Central banks in particular are well-placed to extend existing frameworks for collaboration and action under the Network for Greening the Financial System (NGFS), from climate-related assessments to nature-related ones, given distinct similarities across the two (notwithstanding important differences, too). In the case of nature, as explored by the newly-created Biodiversity Loss and Nature-related Risks Taskforce (NGFS), there is significant scope to integrate nature and biodiversity loss considerations into existing policy frameworks, including microprudential policies and disclosure requirements, as well as macroprudential assessments and scenario analysis.
A supportive nature information architecture is an important prerequisite for turning these opportunities into action, both when it comes to financial policy, regulation and supervision, and regarding the decisions within the financial sector itself. The intention by the International Sustainability Standards Board (ISSB) to explore nature and biodiversity standards as one of its next areas of focus, and to align with the work of the Task Force on Nature-related Financial Disclosures (TNFD), is significant in this regard.
No Planet B
Nature has always served as an inspiration and resource to human civilisation, a critical input to our progress and development. So much is at stake as we celebrate Earth Day for the fifty-third year this weekend, not least because of the critical links across economic development, climate change and nature and biodiversity that are now well-understood by both scientists and economists.

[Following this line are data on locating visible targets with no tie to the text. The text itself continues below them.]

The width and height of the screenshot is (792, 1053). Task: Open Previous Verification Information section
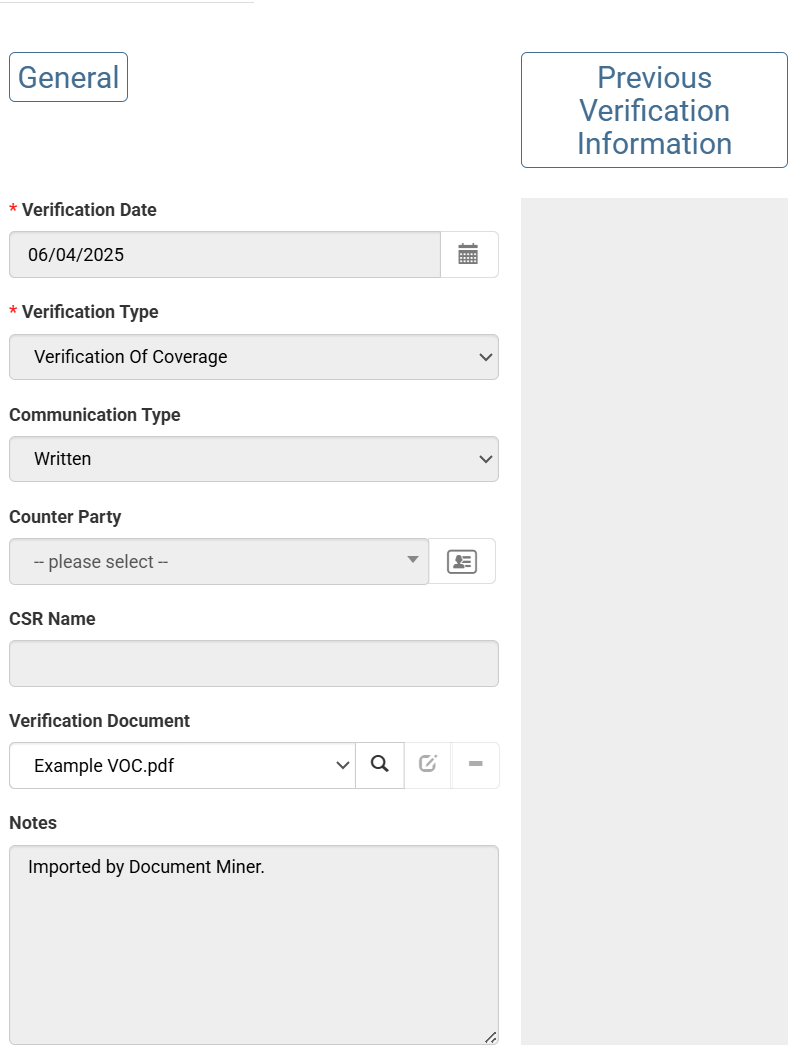(x=654, y=110)
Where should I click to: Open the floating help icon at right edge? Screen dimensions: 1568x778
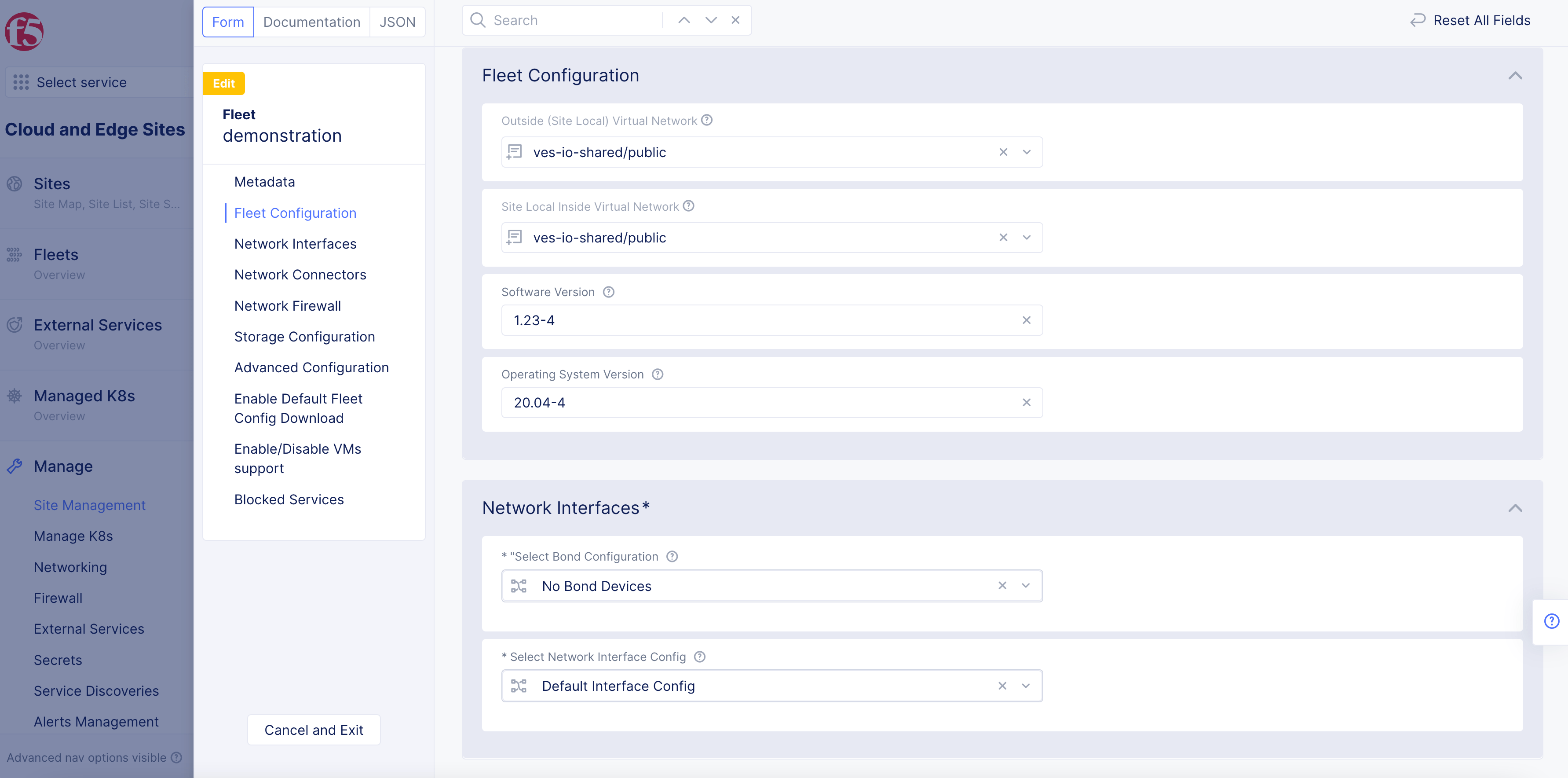click(1551, 621)
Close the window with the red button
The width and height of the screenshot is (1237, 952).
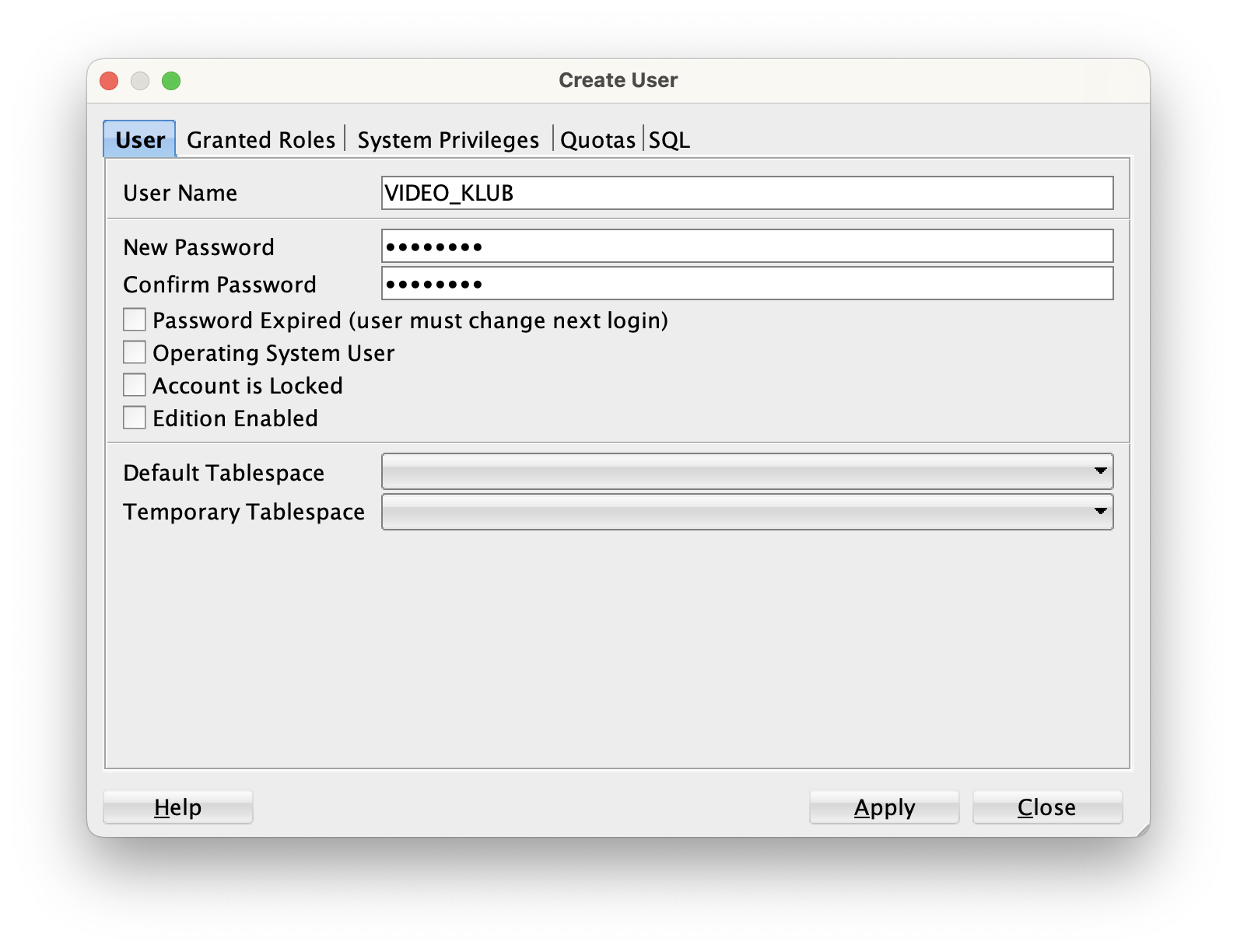pos(109,81)
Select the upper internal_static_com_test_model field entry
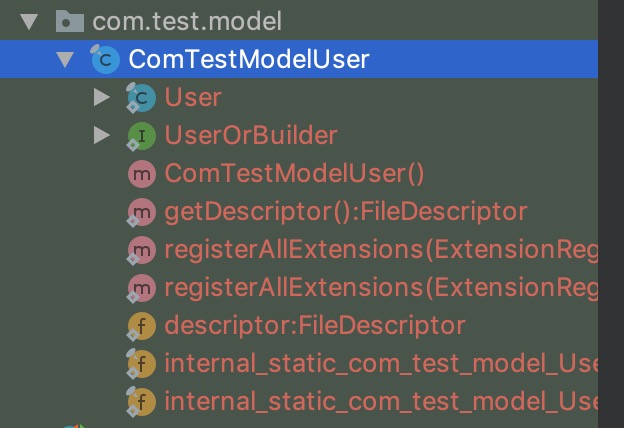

COP15 provided the policy signal. Now it is time for the financial system to look at this long-awaited north star and accelerate the shift to ‘Invest in Our Planet’. Not only is it existentially essential and intangibly valuable, but it will also help move humanity onto a better path, one defined by greater food and water security, reduced risk of zoonotic diseases and pandemics, and more fruitful and productive ecosystems.
* The author wishes to thank Charlotte Gardes-Landolfini for her comments on an earlier draft.
- This blog post represents the views of its author(s), not the position of LSE Business Review or the London School of Economics.